BAGHDAD -- The U.S. military plans to establish a civilian jobs corps to absorb tens of thousands of mostly Sunni security volunteers whom Iraq's Shiite-dominated government has balked at hiring into local police forces.

The new jobs program marks a sharp departure from one of the most highly touted goals of the so-called Sunni awakening, which was to funnel the U.S.-paid volunteers, many of them former insurgents, into Iraq's police and military.

President Bush and Gen. David H. Petraeus, the U.S. commander in Iraq, have said the volunteers have played a major role in the recent downturn in violence and would provide a key element of local security as U.S. forces draw down. Plans to reconfigure the program raise new questions about the permanence of security and political structures the United States has sought to impose on Iraq.

The Bush administration has described the hiring of the volunteers by police forces as proof that Iraqis are beginning to reconcile sectarian differences. Yet the government here has shown only grudging interest in the program, despite constant U.S. pressure.

So far the Iraqi government has approved police jobs for only 1,738 members of what the United States calls the Concerned Local Citizens program, or CLC. Of a total 60,321 registered volunteers, about 51,190 are currently on short-term U.S. contracts that pay an average of $300 a month, officials said. The program has spread beyond Anbar province, and officials said new recruits appear daily in Baghdad and the central and northern parts of the country.

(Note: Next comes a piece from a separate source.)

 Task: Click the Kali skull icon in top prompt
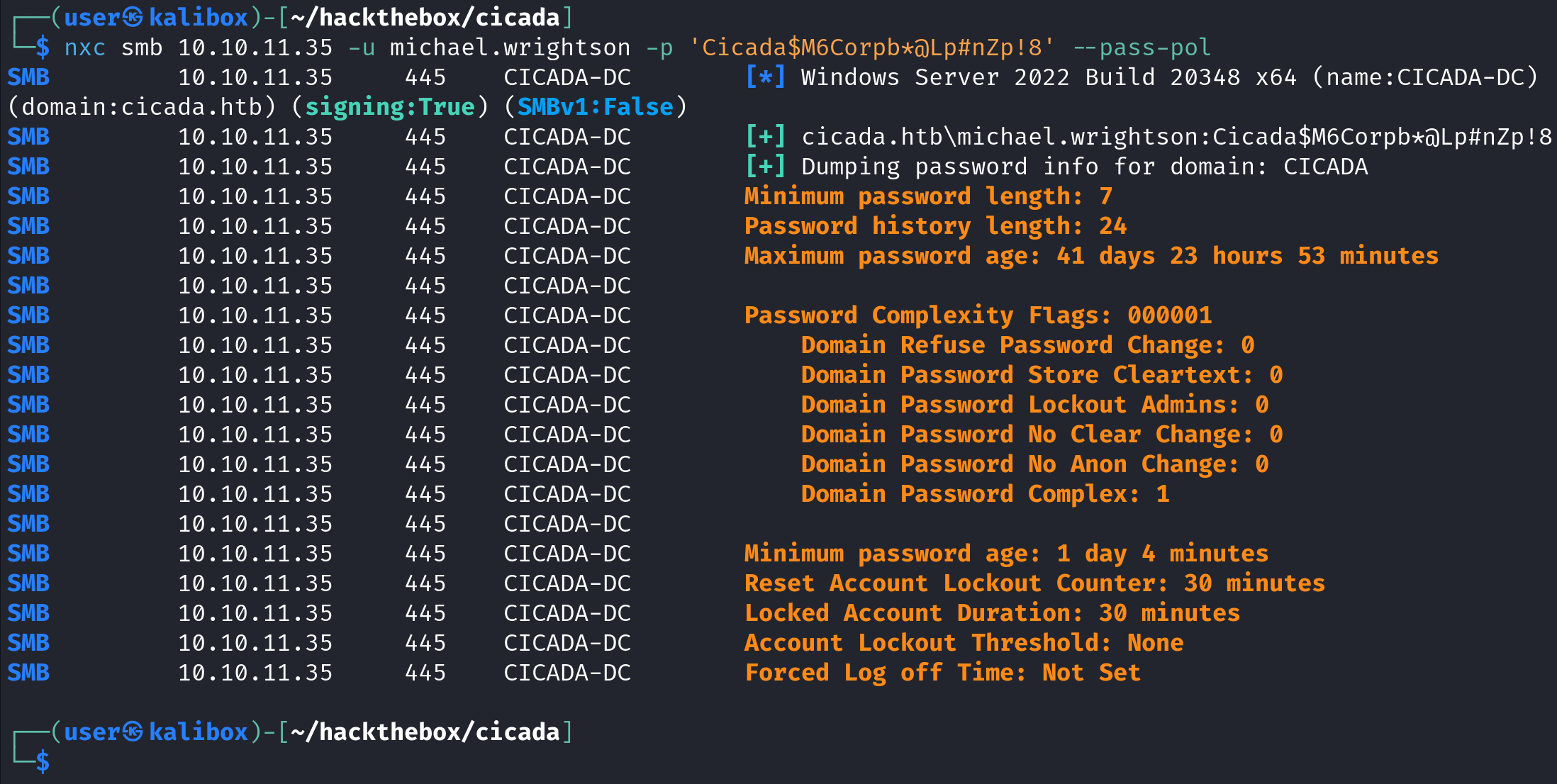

The Shiite-led government of Prime Minister Nouri al-Maliki has lagged in hiring the volunteers, more than three-quarters of whom are Sunnis. Sectarian concerns are "still an obstacle. I won't lie to you about that," said Col. Martin Stanton, who tracks the program for Petraeus's command. "They're deeply suspicious of any organized group of Sunnis," Stanton said of the government.

The military still expects some volunteers to be hired as police officers but has concluded that the majority will not be. Fearing that the armed men might return to violence without long-term job prospects, it has decided to divert them into civilian work or send them to vocational training programs. It hopes to persuade the Iraqi government to take over management and financing of the reconfigured program -- which will begin in January with a shift of 500 Baghdad volunteers from security tasks to public works -- by the end of next year.

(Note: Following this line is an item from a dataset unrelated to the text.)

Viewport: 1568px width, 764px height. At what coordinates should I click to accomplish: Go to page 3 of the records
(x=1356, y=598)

Right now, Stanton said, the idea of an Iraqi takeover is "still in concept," and the government is "not in any way, shape or form ready to take over these contracts." He added that the military wants to avoid ending up with the Iraqis "dropping the baton in the relay race. . . . We want to make sure they're running and ready to get it before we turn it over."

He said the pilot program would be called the Civil Service Corps and compared it to the U.S. Civilian Conservation Corps, the Depression-era federal public works program created by President Franklin D. Roosevelt.

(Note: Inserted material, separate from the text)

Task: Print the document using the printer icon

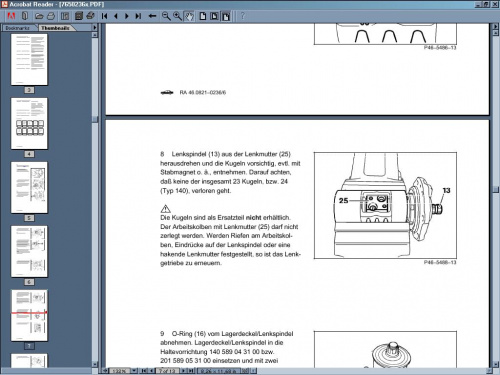Action: (x=51, y=16)
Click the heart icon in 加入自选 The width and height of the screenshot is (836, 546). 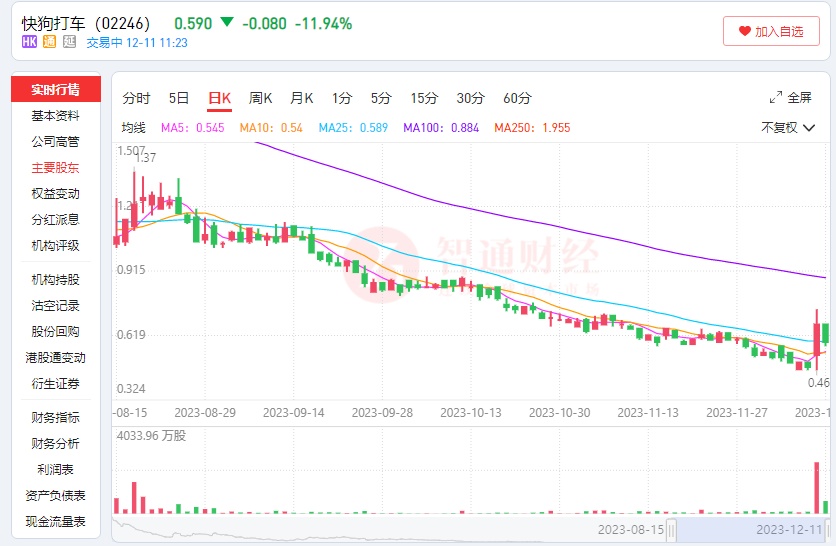pyautogui.click(x=744, y=32)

"We can't pay them to stand on street corners with rifles forever," Stanton said of the volunteers. "We have to transition them into non-security type employment." He said that in some Sunni villages, virtually the entire male population had asked to be put on the U.S. payroll. "If there are 800 men in the town and they all want to be a guard, we can't have them all guarding each other."

A similar pilot for non-security CLC employment is being planned by the U.S. Agency for International Development as part of its existing Community Stabilization Program, according to USAID's Iraq mission director, Christopher D. Crowley.

The Baghdad government's failure to pass reform legislation and reach compromises among the main ethnic and sectarian groups until now has taken a back seat to security concerns. But the overall decrease in violence has begun to focus congressional attention on Maliki's ability to run a functioning, nonsectarian government.